(Stored data entries)
######
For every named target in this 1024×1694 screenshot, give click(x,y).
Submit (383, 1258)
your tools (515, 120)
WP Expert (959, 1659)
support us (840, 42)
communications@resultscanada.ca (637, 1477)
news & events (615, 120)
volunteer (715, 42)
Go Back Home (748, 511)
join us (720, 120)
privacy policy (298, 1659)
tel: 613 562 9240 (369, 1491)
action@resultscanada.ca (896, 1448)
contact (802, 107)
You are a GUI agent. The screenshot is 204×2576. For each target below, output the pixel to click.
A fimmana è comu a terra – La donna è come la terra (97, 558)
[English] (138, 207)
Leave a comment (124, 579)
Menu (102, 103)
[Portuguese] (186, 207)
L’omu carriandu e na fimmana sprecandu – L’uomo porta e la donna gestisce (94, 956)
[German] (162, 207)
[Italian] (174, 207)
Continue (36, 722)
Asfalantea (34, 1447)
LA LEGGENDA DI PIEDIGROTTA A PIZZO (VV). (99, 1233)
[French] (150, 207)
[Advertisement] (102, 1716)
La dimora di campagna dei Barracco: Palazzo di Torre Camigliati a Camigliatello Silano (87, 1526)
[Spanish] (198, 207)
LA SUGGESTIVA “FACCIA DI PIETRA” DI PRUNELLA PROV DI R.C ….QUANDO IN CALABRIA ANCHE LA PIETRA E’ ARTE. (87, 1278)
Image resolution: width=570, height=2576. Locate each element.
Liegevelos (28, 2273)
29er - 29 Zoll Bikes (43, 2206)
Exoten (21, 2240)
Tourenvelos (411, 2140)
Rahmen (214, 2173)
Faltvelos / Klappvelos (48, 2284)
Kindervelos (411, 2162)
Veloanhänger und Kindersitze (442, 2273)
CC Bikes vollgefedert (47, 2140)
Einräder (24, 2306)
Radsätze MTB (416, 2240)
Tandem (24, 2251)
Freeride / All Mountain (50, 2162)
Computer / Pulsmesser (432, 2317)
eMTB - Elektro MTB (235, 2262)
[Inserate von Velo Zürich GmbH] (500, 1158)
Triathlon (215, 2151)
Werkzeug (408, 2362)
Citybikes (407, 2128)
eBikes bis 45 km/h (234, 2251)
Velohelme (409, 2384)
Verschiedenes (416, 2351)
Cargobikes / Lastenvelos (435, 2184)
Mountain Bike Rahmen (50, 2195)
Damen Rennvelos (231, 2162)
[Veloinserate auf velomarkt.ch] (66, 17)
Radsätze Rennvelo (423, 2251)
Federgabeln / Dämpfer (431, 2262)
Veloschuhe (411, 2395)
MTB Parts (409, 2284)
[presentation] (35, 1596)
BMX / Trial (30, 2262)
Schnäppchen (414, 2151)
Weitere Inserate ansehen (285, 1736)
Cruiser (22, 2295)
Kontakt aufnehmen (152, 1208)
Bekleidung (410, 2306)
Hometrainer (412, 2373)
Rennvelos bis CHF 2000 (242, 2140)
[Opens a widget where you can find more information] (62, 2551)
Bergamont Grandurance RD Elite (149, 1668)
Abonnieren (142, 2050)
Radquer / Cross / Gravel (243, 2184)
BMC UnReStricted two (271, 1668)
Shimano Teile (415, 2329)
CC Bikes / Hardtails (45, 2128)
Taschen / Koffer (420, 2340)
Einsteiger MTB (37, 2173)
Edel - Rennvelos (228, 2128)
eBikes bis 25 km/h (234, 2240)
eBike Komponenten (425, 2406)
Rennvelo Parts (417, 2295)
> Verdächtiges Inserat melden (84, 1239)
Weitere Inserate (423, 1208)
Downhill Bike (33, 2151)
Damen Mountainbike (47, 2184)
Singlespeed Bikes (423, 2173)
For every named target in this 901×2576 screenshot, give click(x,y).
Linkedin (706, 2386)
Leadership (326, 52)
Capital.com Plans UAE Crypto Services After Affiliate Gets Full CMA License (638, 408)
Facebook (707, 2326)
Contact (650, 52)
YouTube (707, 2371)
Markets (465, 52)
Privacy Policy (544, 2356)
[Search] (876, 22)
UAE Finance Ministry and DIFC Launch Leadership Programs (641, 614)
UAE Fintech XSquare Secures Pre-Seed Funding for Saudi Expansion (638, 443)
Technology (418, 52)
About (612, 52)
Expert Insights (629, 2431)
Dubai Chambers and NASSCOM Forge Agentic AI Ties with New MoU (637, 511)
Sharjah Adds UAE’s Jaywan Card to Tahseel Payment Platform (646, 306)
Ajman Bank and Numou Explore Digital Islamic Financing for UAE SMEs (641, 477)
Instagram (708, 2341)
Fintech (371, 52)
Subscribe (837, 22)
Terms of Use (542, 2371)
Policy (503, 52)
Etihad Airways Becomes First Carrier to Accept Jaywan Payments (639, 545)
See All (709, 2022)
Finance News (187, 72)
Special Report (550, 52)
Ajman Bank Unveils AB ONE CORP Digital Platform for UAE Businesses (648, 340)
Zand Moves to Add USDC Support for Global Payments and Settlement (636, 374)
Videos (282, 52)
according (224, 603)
######
*BRIEF*. Extract the lines above from the one containing "Abonnieren (142, 2050)" to the last line, both included, exactly as written.

*SOLUTION FOR THIS PROBLEM*.
Abonnieren (142, 2050)
Radquer / Cross / Gravel (243, 2184)
BMC UnReStricted two (271, 1668)
Shimano Teile (415, 2329)
CC Bikes / Hardtails (45, 2128)
Taschen / Koffer (420, 2340)
Einsteiger MTB (37, 2173)
Edel - Rennvelos (228, 2128)
eBikes bis 25 km/h (234, 2240)
eBike Komponenten (425, 2406)
Rennvelo Parts (417, 2295)
> Verdächtiges Inserat melden (84, 1239)
Weitere Inserate (423, 1208)
Downhill Bike (33, 2151)
Damen Mountainbike (47, 2184)
Singlespeed Bikes (423, 2173)
For every named target in this 901×2576 screenshot, give click(x,y).
Linkedin (706, 2386)
Leadership (326, 52)
Capital.com Plans UAE Crypto Services After Affiliate Gets Full CMA License (638, 408)
Facebook (707, 2326)
Contact (650, 52)
YouTube (707, 2371)
Markets (465, 52)
Privacy Policy (544, 2356)
[Search] (876, 22)
UAE Finance Ministry and DIFC Launch Leadership Programs (641, 614)
UAE Fintech XSquare Secures Pre-Seed Funding for Saudi Expansion (638, 443)
Technology (418, 52)
About (612, 52)
Expert Insights (629, 2431)
Dubai Chambers and NASSCOM Forge Agentic AI Ties with New MoU (637, 511)
Sharjah Adds UAE’s Jaywan Card to Tahseel Payment Platform (646, 306)
Ajman Bank and Numou Explore Digital Islamic Financing for UAE SMEs (641, 477)
Instagram (708, 2341)
Fintech (371, 52)
Subscribe (837, 22)
Terms of Use (542, 2371)
Policy (503, 52)
Etihad Airways Becomes First Carrier to Accept Jaywan Payments (639, 545)
See All (709, 2022)
Finance News (187, 72)
Special Report (550, 52)
Ajman Bank Unveils AB ONE CORP Digital Platform for UAE Businesses (648, 340)
Zand Moves to Add USDC Support for Global Payments and Settlement (636, 374)
Videos (282, 52)
according (224, 603)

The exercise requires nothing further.